Museum of spatial experience
Karolin Schmidbaur, Christoph Opperer, Martin Zangerl
Brunner Paula, Erlacher Samuel, Gotzel Anton, Hoyer Jonas, Kaser Felix, Kotte Amelie, Lamp Theresa, Langer Annika, Marzelli Leonhard, Meixner Sina, Platzgummer Valentin, Pramstaller Mario
In structural engineering we are particularly interested in the relationship between space (form), material and technology. We connect traditions of design, construction, and craft with the changing conditions of our changing world, such as new tools, materials, processes, and technologies; growing ways of describing and experiencing the world; and new models of thought that underlie how we think, feel, and act.
Seeing architecture as embedded in human culture lets us explore where things come from, become aware of their origin or beginning. In this awareness and continuing connection with new perspectives and possibilities, potential for development emerges. Inside and outside of conventions, architecture is “inside” and also “outside of this world”.
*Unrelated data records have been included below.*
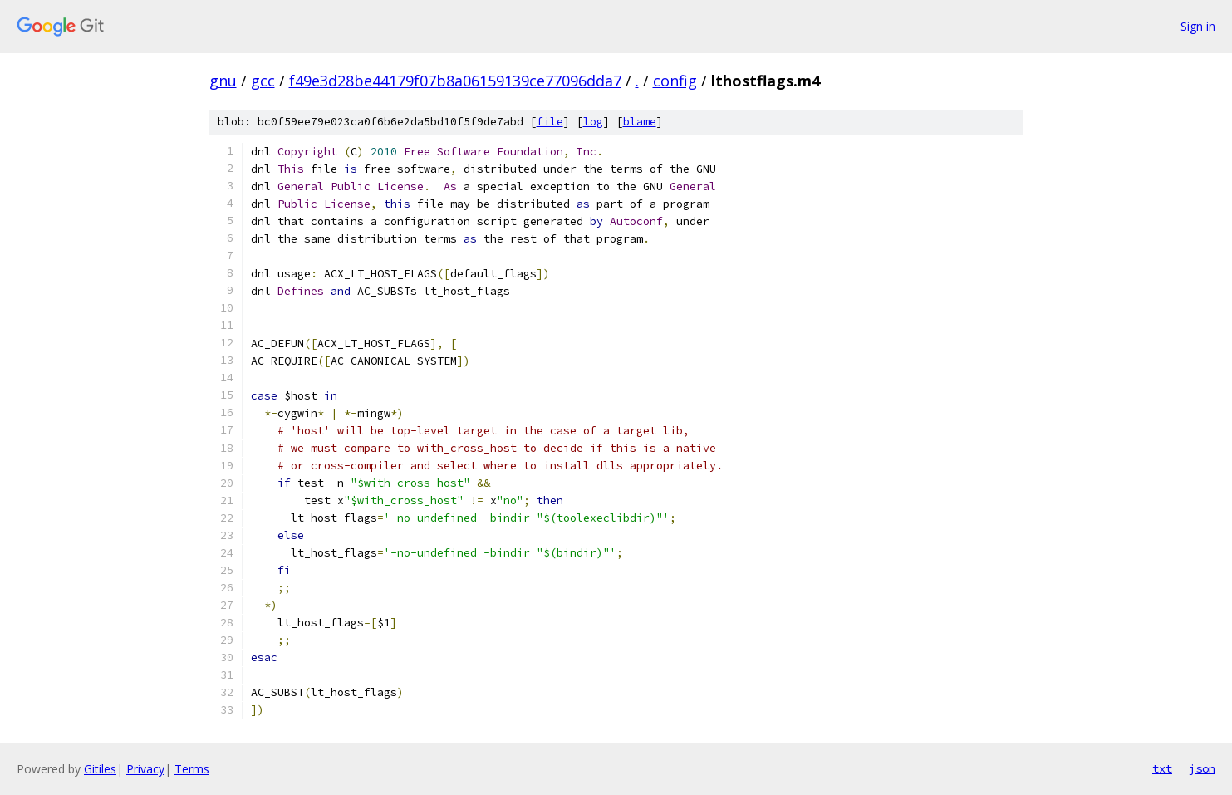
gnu (223, 81)
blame (639, 122)
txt (1162, 768)
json (1202, 768)
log (593, 122)
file (550, 122)
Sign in (1197, 26)
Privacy (145, 769)
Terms (191, 769)
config (675, 81)
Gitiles (100, 769)
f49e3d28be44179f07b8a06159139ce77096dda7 (455, 81)
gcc (263, 81)
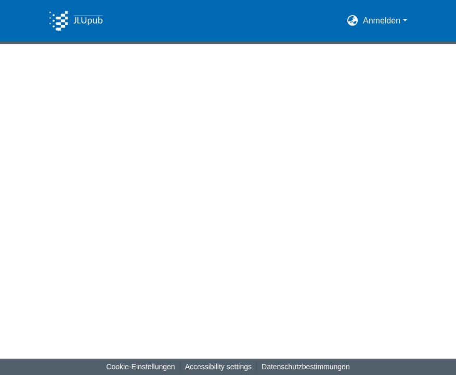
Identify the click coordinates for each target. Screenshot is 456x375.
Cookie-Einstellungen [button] (140, 367)
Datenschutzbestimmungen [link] (306, 367)
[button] (76, 20)
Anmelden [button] (383, 20)
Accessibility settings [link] (218, 367)
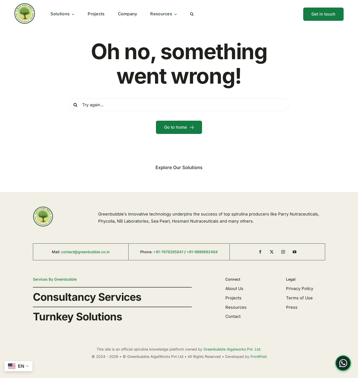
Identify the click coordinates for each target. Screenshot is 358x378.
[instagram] (283, 252)
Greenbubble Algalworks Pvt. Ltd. (232, 349)
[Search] (75, 104)
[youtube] (294, 252)
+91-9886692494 (202, 252)
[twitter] (271, 252)
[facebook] (260, 252)
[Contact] (323, 14)
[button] (192, 14)
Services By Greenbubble (55, 279)
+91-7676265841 (168, 252)
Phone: (146, 252)
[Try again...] (179, 104)
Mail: (56, 252)
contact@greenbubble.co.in (85, 252)
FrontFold (258, 356)
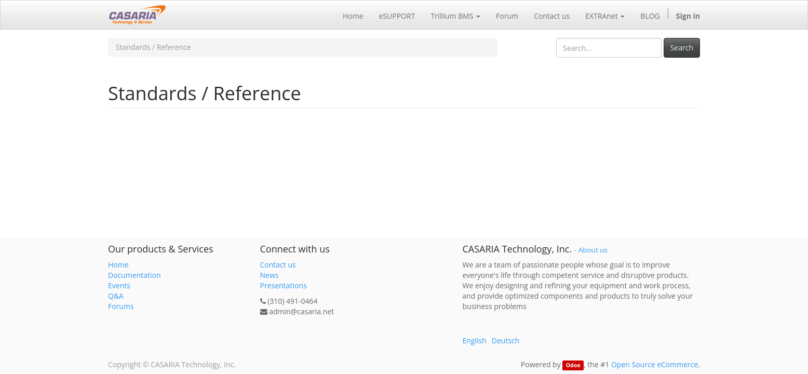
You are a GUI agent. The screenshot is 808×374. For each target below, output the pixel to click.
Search (681, 47)
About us (593, 250)
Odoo (573, 365)
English (475, 340)
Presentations (283, 285)
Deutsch (506, 340)
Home (118, 265)
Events (119, 285)
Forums (121, 306)
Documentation (134, 275)
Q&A (116, 296)
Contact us (278, 265)
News (269, 275)
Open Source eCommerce (654, 364)
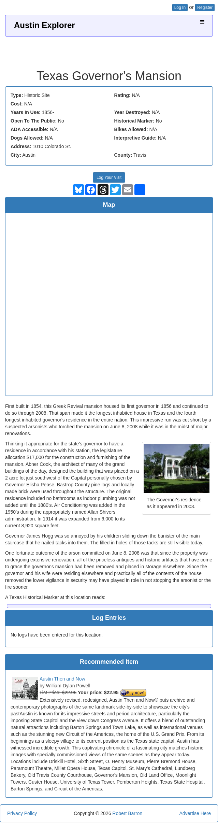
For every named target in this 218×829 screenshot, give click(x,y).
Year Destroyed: (132, 112)
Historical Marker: (134, 121)
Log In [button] (180, 7)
The term “Raum(ver)bindungen” as the theme of the semester’s design can be read in several ways: We are interested in the topic of connections in a constructive sense, i.e. the joining logic between material components and their context, the question of internal and external forces, and on the other hand spatially in the sense of the question of the possibilities of transition between spatial components or zones, of couplings, thresholds, interstices, aggregates, transitions, overlays, transparencies, blurring, etc.
The starting point of our investigations are classical wooden connections, which are analyzed and contextualized in a first step with regard to their geometry, connection logic, material properties, functionality, and architectural as well as cultural background.
In drawing and model analyses of both analog and digital models, we work out the inherent inner and outer logic of the connection of its usually two components, first constructively, then translated into spatial concepts, and begin to transform them step by step into an extended architectural system of relationships and spatial concept. What happens in the gradual unfolding and expansion of the knot, in possible interstices, accretions, transformations? What happens when body/mass is resolved into planes, lines, or aggregates of points?
Gradually we move away from the clear-cut, simple geometries and logics of wood connections and their material, spatial, and formal boundaries to complex, multidimensional spatial and material assemblages of varying scales that shift or dissolve boundaries and translate them into qualities of transition, exchange, and interaction.